On August 17, 2016, Siggers signed a one-year contract extension with Gilboa Galil. On May 8, 2017, Siggers recorded a season-high 30 points, shooting 10-of-13 from the field, along with four rebounds, seven assists and five steals in a 95–85 win over Maccabi Ashdod. He was subsequently named Israeli League Round 31 MVP. On May 11, 2017, Siggers banked in a three-pointer at the buzzer and scored 27 points to give Gilboa Galil an 87–85 victory over Maccabi Tel Aviv. He was subsequently named Israeli League Round 32 MVP. In 33 games played during the 2016–17 season, he averaged 17 points, 4.3 rebounds, 2.7 assists and 1.5 steals per game. On June 9, 2017, Siggers was named the Israeli League Sixth Man of the Year.

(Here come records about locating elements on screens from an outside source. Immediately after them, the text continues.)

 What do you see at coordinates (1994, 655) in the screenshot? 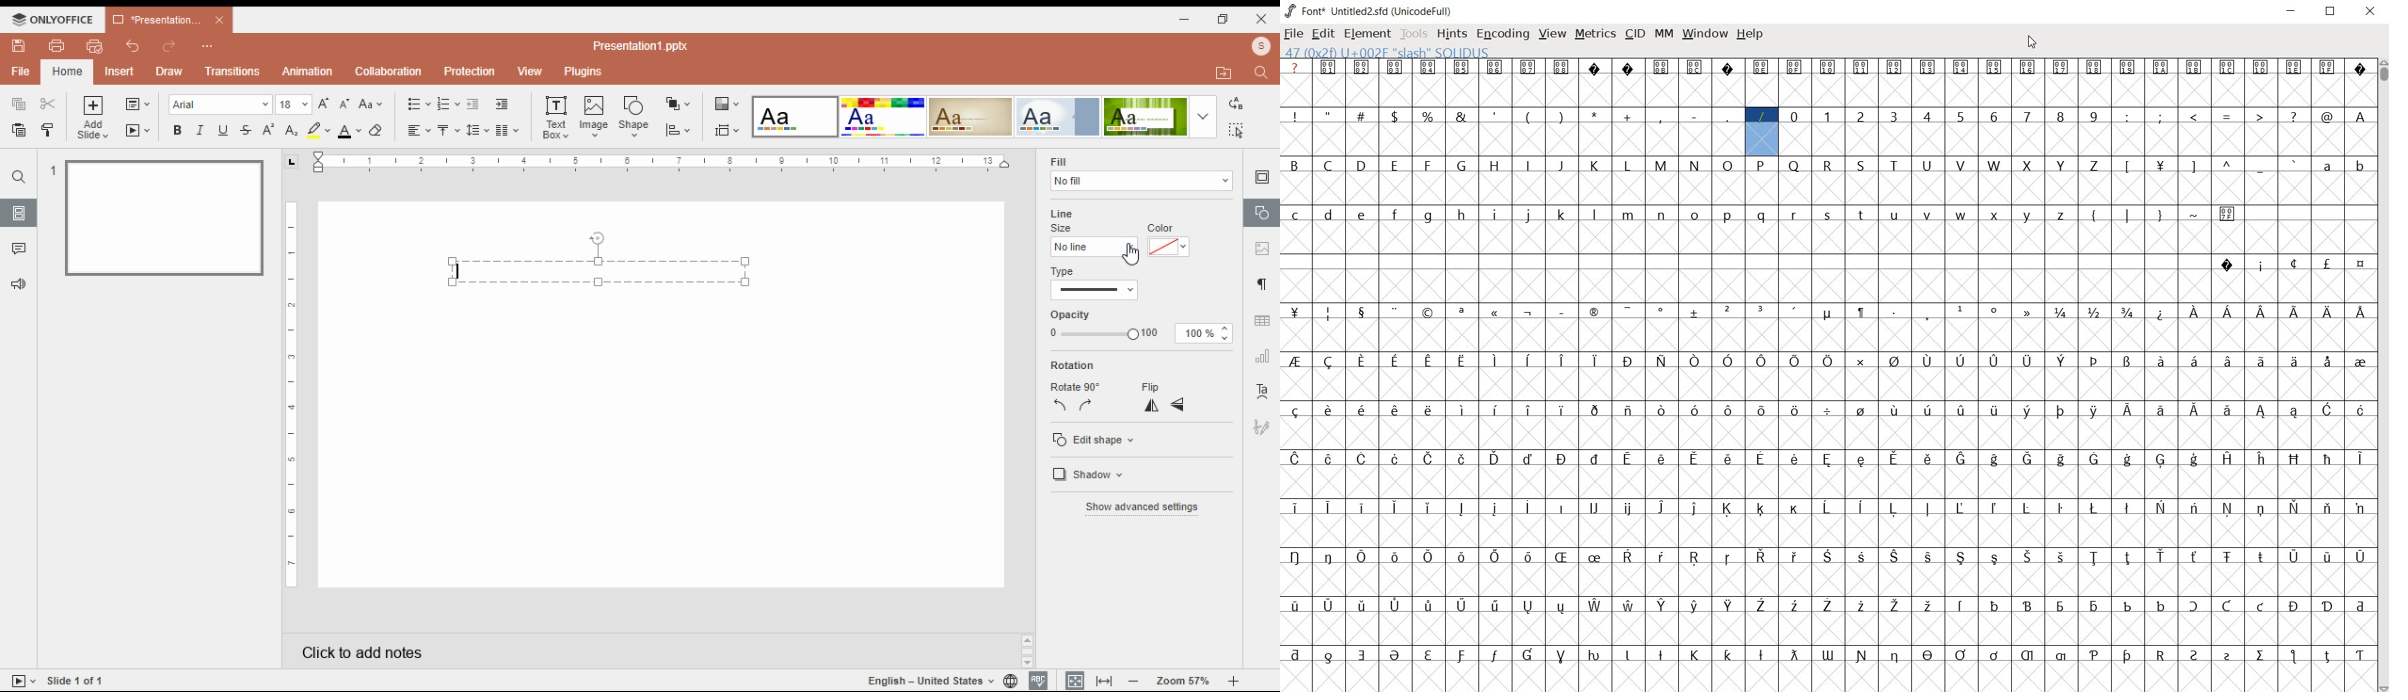
I see `glyph` at bounding box center [1994, 655].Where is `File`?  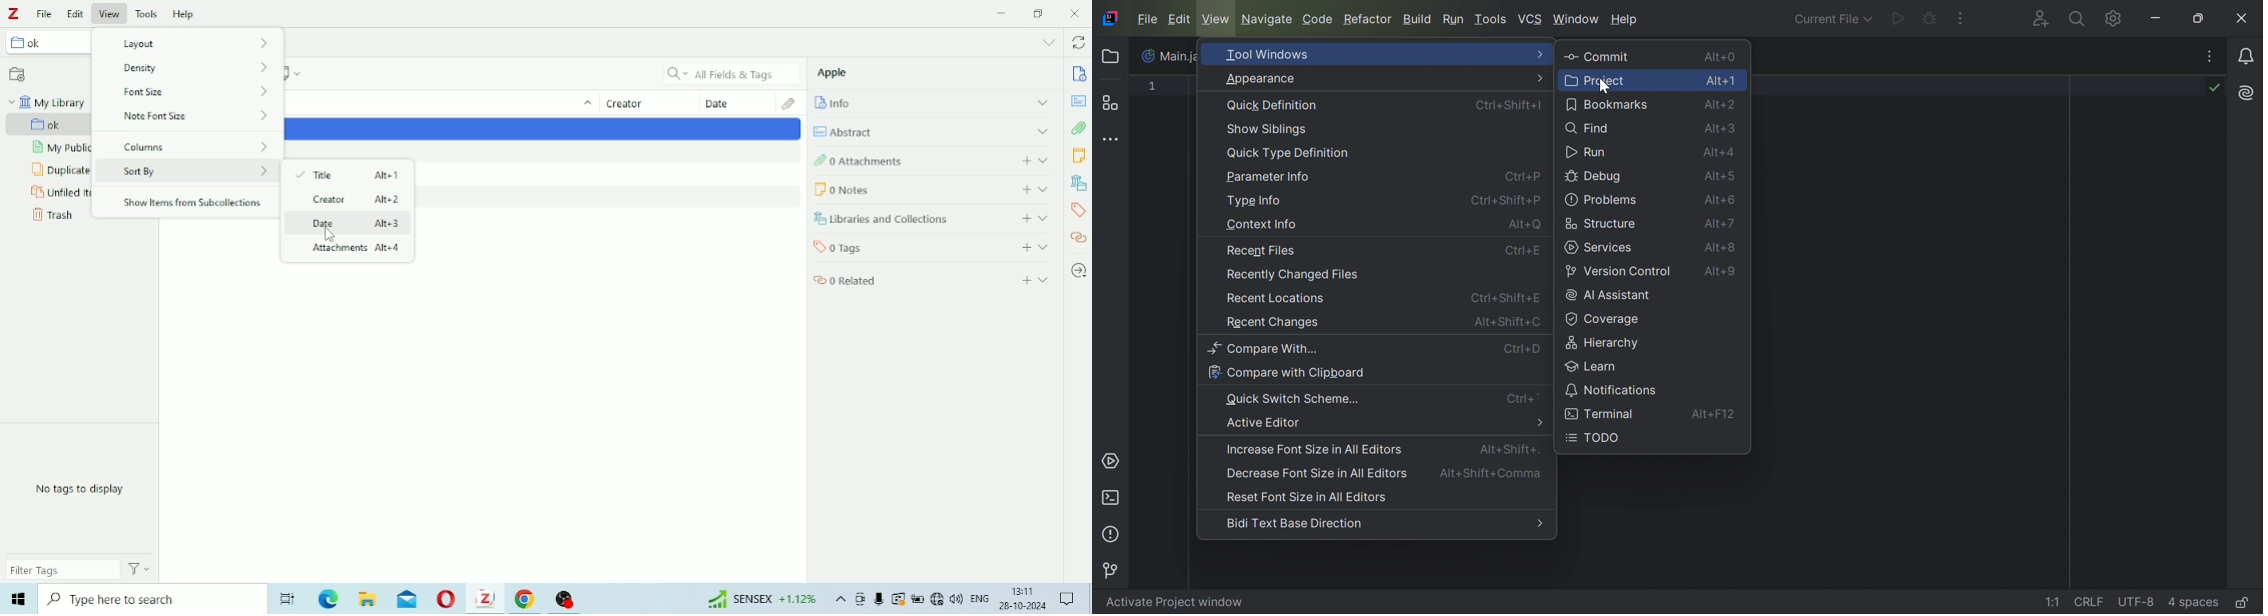 File is located at coordinates (47, 13).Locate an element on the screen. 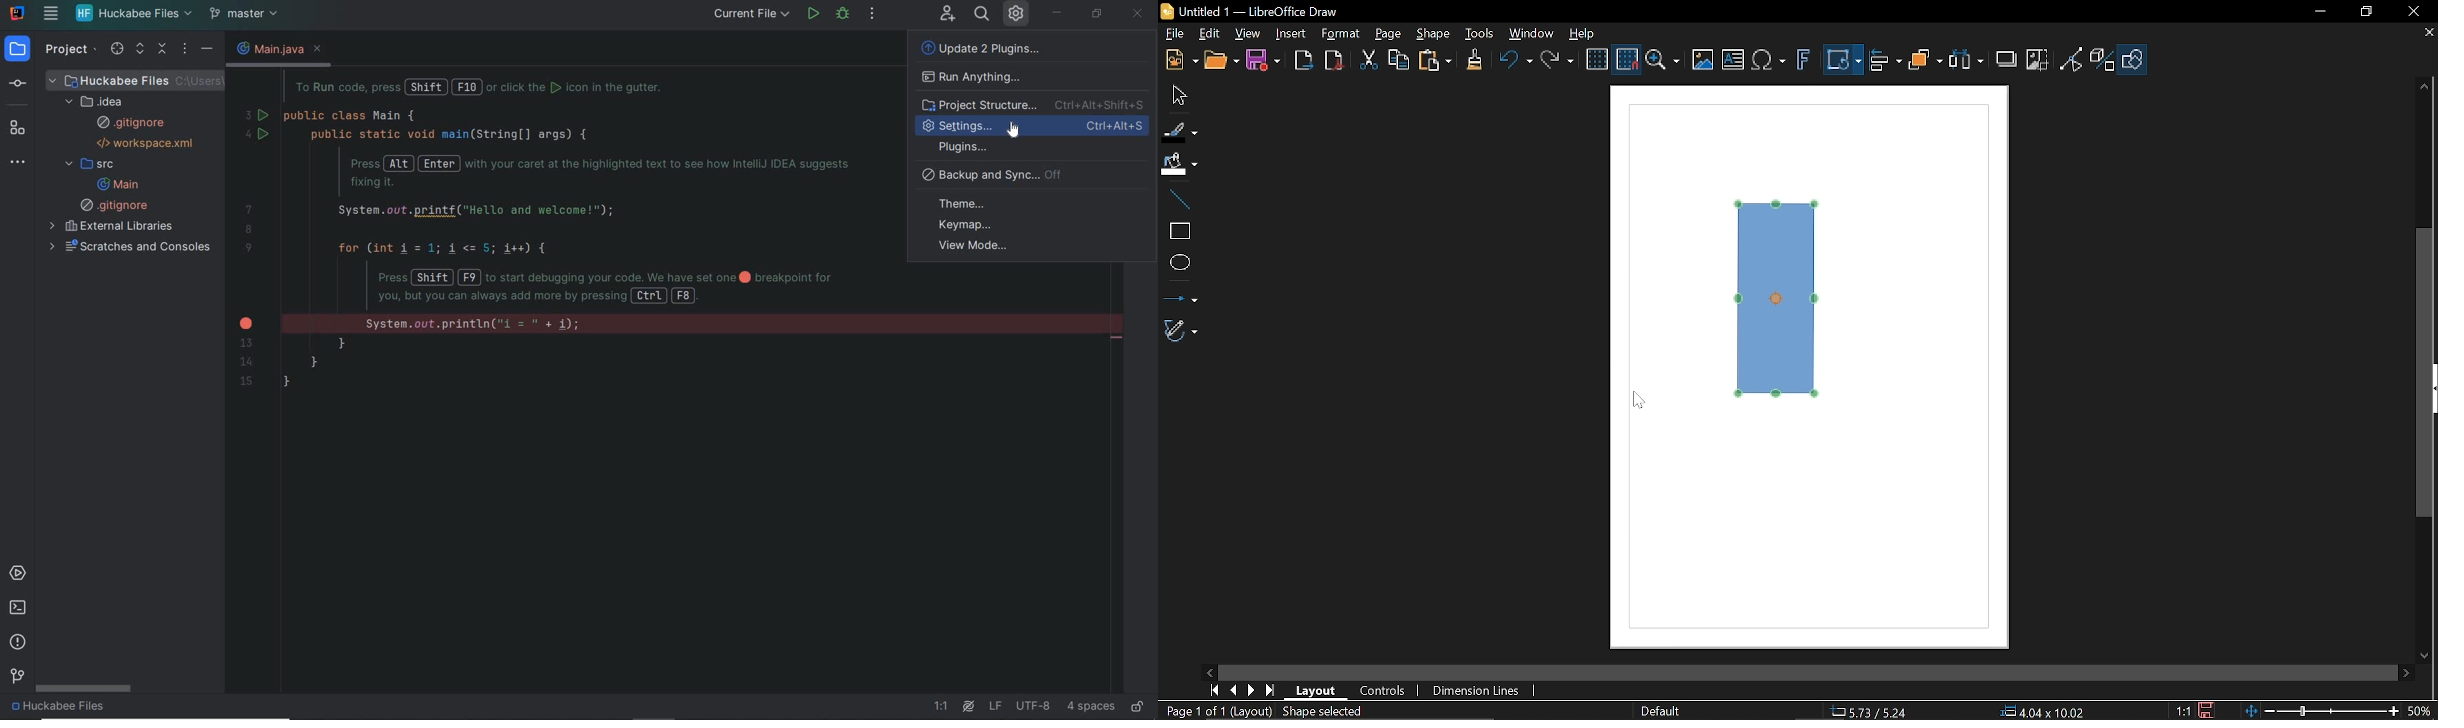 This screenshot has height=728, width=2464. Shape selected is located at coordinates (1340, 711).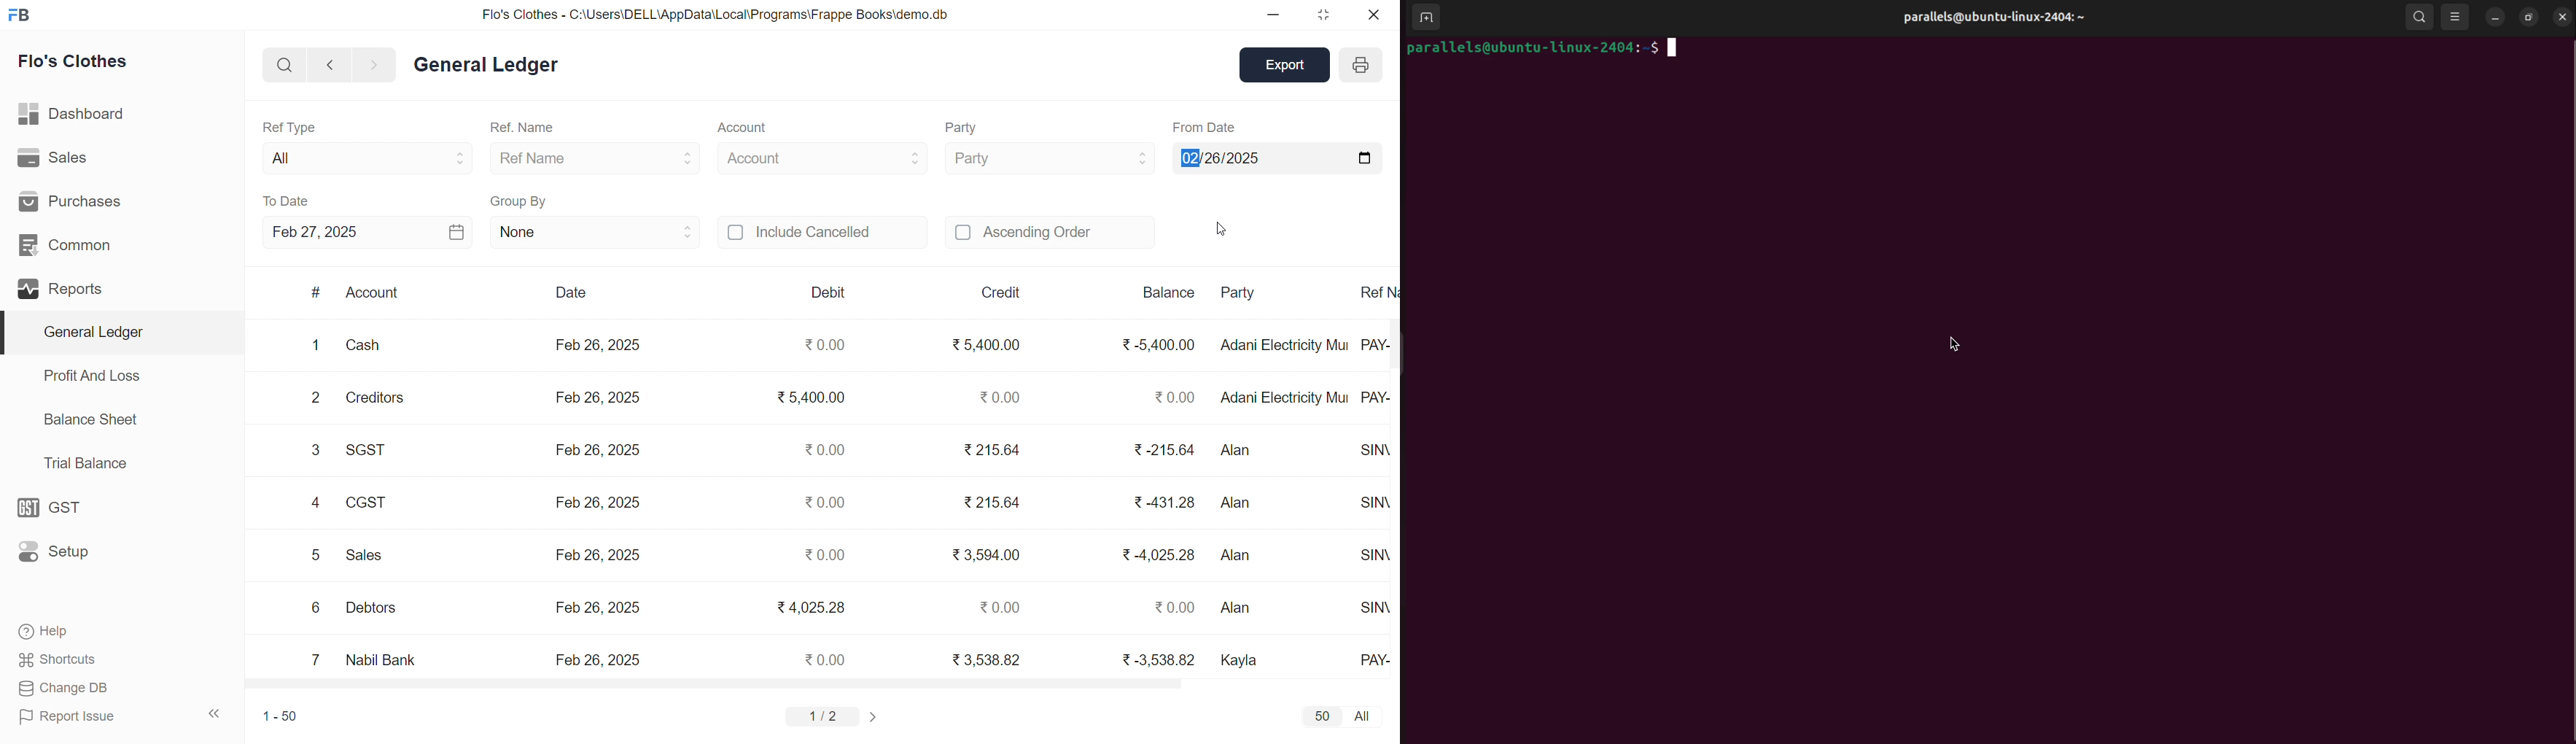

====Maccabi Rishon LeZion (2017–2018)====
On July 22, 2017, Siggers signed a two-year deal with Maccabi Rishon LeZion. On March 2, 2018, Siggers participated in the 2018 Israeli League All-Star Game. On March 10, 2018, Siggers recorded a season-high 28 points, shooting 8-of-14 from the field, along with five rebounds, three assists and three steals in an 87–90 loss to Hapoel Tel Aviv. In 26 games played for Rishon LeZion, he averaged 14.3 points, 2.5 rebounds, 2.4 assists and 1 steal per game.

===South Korea (2018–2019)===
On November 18, 2018, Siggers signed with the Goyang Orions of the Korean Basketball League, replaced JeQuan Lewis.

On January 29, 2019, Siggers fractured his left hand and would be out for 8 weeks. On January 31, he was replaced by Josh Akognon.

===Return to Israel (2019–2023)===
On November 9, 2019, Siggers returned to Israel for a second stint, signing with Hapoel Haifa of the Israeli National League.